**EXERCISE TASK:**
Copy out every line of the entries below that contains the word "Login". Case counts.
--- Start INPUT MATERIAL ---
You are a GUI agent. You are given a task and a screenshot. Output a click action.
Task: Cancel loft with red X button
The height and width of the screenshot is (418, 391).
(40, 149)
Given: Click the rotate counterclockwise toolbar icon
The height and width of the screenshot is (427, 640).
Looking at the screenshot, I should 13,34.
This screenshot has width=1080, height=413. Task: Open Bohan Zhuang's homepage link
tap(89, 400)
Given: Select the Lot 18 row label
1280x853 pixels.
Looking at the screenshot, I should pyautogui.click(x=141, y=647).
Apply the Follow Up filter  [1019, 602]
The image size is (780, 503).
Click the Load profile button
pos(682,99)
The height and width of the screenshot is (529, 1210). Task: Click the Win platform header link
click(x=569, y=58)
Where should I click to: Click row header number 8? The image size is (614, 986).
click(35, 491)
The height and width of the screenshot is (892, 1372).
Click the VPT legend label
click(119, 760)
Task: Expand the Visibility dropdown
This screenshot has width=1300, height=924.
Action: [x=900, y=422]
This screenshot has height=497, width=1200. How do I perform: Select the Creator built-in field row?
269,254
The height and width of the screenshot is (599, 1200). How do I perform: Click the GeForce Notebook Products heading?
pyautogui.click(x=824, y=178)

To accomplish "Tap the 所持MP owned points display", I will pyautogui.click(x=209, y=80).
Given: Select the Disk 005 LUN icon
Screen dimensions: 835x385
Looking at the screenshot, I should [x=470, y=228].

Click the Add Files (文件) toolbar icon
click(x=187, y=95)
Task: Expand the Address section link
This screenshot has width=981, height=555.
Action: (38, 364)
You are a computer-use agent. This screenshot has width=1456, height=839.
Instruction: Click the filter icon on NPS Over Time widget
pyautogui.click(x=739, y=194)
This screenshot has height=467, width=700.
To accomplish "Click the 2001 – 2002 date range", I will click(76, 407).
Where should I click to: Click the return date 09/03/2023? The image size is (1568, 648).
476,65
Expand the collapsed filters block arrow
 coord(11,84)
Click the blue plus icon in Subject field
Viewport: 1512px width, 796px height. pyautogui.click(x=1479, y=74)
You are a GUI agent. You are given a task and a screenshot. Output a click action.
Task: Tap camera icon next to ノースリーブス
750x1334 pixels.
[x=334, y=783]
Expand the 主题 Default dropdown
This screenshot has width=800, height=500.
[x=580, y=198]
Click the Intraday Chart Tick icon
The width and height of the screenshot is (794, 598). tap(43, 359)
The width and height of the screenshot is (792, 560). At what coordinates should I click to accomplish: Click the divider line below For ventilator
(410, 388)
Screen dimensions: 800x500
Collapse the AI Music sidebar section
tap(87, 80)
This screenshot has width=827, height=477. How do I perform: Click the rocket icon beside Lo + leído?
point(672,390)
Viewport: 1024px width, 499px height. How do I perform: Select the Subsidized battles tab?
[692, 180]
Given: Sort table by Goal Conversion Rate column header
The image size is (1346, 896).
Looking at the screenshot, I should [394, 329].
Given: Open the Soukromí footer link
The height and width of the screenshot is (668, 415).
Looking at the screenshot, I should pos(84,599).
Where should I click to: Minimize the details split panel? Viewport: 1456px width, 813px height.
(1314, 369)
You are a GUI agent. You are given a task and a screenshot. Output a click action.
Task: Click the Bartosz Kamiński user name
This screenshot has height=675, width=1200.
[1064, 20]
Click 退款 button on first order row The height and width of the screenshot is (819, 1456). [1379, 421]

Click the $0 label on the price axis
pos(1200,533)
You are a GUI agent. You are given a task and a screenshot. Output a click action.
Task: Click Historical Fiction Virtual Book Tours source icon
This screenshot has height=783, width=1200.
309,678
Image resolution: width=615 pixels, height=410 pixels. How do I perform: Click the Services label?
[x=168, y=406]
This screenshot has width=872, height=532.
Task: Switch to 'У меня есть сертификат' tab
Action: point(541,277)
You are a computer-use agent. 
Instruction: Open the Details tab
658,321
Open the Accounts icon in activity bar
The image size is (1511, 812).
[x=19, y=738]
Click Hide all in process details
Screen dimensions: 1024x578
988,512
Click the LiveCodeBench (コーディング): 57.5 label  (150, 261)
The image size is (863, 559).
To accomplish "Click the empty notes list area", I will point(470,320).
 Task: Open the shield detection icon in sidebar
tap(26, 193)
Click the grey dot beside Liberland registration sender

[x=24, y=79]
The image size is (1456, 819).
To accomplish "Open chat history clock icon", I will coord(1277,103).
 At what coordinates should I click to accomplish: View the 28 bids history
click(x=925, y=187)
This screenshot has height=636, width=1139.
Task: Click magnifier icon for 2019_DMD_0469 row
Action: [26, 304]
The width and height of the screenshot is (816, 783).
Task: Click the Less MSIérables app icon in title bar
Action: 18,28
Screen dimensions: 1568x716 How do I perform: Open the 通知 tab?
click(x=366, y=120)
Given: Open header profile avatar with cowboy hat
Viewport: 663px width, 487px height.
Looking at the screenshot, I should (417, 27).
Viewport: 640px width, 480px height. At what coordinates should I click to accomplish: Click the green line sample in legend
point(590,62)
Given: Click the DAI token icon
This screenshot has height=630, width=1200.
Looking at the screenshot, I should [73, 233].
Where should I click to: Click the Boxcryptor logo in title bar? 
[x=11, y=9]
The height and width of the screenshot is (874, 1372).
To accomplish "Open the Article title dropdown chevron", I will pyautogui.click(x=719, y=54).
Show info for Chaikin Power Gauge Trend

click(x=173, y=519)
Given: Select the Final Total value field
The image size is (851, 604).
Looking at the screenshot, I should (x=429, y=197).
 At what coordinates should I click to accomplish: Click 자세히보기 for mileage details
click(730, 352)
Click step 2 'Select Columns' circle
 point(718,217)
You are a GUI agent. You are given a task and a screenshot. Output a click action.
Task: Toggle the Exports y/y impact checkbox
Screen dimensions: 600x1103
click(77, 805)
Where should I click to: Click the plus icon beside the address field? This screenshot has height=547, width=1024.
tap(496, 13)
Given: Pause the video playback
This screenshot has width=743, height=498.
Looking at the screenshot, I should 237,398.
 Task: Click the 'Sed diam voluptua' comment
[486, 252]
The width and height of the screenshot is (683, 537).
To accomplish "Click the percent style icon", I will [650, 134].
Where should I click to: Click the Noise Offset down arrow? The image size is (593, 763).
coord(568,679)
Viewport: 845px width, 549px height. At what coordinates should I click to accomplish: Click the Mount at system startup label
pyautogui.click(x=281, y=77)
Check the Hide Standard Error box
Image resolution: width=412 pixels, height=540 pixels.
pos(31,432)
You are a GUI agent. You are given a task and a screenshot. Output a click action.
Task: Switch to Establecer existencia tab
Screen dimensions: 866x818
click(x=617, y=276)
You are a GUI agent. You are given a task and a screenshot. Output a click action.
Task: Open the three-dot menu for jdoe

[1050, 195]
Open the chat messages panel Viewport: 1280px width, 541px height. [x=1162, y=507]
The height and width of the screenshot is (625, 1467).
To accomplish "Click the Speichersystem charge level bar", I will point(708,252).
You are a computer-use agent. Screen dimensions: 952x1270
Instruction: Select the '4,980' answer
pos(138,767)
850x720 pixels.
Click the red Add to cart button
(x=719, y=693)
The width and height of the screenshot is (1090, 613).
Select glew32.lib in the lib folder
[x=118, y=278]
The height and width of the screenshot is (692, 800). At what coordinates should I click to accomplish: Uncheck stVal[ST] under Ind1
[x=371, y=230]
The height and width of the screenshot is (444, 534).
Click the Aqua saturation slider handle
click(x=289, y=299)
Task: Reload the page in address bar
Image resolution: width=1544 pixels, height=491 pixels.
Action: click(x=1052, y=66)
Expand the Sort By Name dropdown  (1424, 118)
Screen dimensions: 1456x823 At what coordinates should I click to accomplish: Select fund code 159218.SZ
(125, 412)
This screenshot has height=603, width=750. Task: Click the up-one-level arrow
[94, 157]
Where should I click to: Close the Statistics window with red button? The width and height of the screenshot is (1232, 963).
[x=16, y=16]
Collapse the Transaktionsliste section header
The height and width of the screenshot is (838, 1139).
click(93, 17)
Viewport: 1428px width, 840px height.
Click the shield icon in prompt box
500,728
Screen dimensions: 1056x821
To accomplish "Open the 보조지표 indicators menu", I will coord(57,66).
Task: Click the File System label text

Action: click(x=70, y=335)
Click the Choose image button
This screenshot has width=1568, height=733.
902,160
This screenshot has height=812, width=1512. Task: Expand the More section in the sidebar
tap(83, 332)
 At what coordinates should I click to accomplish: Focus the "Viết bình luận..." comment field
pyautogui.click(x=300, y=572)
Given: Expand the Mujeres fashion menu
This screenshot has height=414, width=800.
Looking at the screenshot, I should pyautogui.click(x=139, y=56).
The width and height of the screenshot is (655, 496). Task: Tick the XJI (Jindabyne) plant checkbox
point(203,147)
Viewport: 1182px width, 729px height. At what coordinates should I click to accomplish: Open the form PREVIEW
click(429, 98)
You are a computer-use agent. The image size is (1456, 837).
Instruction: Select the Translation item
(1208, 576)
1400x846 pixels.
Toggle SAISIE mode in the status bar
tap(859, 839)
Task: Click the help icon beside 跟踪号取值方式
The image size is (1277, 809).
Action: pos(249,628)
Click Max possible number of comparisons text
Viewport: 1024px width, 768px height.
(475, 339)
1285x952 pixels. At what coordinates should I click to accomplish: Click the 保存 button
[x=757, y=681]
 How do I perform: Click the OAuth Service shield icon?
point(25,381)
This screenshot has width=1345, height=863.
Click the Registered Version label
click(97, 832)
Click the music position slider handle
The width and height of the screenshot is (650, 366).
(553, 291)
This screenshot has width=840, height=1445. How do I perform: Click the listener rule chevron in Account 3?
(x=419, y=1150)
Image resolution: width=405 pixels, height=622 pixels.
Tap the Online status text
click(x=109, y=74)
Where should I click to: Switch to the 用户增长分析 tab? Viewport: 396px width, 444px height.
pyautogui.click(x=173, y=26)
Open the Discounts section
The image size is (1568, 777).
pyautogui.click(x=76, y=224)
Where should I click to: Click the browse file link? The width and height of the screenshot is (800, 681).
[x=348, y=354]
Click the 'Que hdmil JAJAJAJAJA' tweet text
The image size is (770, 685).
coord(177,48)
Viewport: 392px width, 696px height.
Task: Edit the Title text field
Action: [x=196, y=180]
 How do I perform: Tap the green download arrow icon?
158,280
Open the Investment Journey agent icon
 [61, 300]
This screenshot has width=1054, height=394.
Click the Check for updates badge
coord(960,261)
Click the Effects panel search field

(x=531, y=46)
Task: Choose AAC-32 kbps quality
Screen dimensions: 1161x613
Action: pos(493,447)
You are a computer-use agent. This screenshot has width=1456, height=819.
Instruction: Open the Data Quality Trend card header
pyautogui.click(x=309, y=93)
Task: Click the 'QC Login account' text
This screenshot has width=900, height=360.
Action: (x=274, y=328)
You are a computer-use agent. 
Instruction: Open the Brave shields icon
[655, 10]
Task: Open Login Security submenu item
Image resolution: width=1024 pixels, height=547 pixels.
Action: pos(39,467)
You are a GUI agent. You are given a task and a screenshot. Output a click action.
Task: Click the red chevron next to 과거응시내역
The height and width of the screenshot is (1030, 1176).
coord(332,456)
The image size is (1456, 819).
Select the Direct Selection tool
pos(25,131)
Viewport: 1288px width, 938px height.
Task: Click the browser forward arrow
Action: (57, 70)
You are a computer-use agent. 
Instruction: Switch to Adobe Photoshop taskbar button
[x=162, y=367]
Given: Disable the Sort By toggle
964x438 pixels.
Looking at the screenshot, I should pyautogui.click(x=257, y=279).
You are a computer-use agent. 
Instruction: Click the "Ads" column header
--- End INPUT MATERIAL ---
**RESULT FOR THIS TASK:**
Task: Click the 'QC Login account' text
Task: Open Login Security submenu item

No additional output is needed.